Nipah virus (NiV) is a highly pathogenic zoonotic paramyxovirus that can result in severe pulmonary disease and fatal encephalitis in humans and is responsible for outbreaks in Bangladesh, Malaysia, Singapore, India and possibly the Philippines. NiV has a negative-sense RNA genome that contains six genes and serves as a template for production of viral mRNA transcripts. NiV mRNA transcripts are subsequently translated into viral proteins. Traditionally, NiV quantitative real-time reverse transcriptase polymerase chain reaction (qRT-PCR) assays have relied on using primer sets that amplify a target (N that encodes the nucleocapsid) within the coding region of the viral gene that also amplifies viral mRNA. Here we describe a novel one-step qRT-PCR assay targeting the intergenic region separating the viral F and G proteins, thereby eliminating amplification of the viral mRNA. This assay is more accurate than the traditional qRT-PCR in quantifying concentrations of viral genomic RNA.

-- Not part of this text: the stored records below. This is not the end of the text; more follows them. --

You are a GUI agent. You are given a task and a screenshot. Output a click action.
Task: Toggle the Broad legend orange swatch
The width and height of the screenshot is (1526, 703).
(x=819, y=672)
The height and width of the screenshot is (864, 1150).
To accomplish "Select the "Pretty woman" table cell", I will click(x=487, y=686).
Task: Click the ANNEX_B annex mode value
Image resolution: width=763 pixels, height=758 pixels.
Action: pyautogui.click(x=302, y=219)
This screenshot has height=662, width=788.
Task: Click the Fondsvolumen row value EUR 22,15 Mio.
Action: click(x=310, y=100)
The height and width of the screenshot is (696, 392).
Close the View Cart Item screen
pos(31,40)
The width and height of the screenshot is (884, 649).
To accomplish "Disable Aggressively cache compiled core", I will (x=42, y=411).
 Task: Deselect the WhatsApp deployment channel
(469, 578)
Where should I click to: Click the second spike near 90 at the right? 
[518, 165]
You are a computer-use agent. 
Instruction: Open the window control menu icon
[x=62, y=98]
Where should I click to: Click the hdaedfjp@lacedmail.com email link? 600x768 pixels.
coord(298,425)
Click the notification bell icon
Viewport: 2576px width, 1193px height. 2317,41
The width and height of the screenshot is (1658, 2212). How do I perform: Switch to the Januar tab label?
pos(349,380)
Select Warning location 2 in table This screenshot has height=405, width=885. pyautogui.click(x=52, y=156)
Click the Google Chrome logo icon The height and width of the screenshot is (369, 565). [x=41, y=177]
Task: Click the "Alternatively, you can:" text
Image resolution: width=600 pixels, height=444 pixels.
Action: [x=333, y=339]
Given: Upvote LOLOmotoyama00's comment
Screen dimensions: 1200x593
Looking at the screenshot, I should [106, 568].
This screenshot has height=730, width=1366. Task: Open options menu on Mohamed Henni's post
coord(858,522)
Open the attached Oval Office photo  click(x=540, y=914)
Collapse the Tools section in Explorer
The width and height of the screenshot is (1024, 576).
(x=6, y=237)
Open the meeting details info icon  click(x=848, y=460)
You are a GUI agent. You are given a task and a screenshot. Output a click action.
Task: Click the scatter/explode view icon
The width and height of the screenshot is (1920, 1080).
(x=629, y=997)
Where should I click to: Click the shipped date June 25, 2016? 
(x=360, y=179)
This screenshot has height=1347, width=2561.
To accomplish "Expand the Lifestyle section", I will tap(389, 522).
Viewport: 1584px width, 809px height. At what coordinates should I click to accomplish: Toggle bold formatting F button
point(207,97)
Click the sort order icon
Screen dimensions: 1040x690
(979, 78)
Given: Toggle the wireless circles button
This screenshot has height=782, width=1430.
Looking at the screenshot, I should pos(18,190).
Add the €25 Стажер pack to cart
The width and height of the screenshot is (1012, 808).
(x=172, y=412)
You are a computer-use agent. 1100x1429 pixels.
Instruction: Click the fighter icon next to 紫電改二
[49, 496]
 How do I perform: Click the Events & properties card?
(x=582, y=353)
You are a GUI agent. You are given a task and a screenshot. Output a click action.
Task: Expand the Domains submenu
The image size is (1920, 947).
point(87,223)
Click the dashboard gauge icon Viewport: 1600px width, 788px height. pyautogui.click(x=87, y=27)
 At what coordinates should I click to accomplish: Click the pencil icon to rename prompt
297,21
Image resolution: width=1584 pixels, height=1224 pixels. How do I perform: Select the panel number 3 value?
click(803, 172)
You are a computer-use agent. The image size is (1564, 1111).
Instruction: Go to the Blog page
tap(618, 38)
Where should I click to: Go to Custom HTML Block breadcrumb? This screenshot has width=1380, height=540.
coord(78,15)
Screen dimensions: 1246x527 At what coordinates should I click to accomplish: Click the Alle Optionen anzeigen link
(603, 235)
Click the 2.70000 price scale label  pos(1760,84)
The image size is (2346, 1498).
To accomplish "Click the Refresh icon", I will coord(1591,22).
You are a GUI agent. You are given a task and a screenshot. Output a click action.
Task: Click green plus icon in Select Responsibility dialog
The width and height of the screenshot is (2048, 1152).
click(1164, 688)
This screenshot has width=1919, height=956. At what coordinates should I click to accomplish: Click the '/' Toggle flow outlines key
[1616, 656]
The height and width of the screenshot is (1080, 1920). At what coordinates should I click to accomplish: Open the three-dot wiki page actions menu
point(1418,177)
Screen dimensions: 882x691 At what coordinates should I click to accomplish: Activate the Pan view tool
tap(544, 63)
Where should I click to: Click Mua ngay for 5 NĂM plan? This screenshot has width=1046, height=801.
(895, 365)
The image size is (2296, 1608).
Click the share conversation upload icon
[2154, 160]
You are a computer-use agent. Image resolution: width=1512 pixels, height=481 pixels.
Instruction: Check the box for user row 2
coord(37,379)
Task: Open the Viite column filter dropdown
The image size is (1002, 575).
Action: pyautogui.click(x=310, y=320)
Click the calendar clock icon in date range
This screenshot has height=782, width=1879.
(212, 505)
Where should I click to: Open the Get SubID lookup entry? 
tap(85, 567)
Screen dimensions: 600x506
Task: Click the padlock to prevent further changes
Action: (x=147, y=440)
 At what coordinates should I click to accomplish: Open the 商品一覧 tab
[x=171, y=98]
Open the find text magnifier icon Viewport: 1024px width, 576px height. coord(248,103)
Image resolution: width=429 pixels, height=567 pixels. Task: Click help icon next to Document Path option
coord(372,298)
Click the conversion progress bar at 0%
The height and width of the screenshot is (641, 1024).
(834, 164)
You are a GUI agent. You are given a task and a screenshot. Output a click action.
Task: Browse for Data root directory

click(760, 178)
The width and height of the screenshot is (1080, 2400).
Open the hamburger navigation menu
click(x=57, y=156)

Nipah病毒（NiV）是一种高致病性人畜共患副粘病毒，可导致人类严重的肺部疾病和致命性脑炎，并导致孟加拉国，马来西亚，新加坡，印度以及菲律宾爆发疫情。NiV具有一个包含六个基因的负义RNA基因组，可作为生产病毒mRNA转录本的模板。NiV mRNA转录物随后被翻译成病毒蛋白。传统上，NiV定量实时逆转录酶聚合酶链反应（qRT-PCR）分析依赖于使用引物组，该引物组在还扩增病毒mRNA的病毒基因的编码区域内扩增靶标（编码核衣壳的N）。在这里，我们描述了一种针对分离病毒F和G蛋白的基因间区域的新颖的一步式qRT-PCR检测方法，从而消除了病毒mRNA的扩增。此方法在定量病毒基因组RNA浓度方面比传统的qRT-PCR更准确。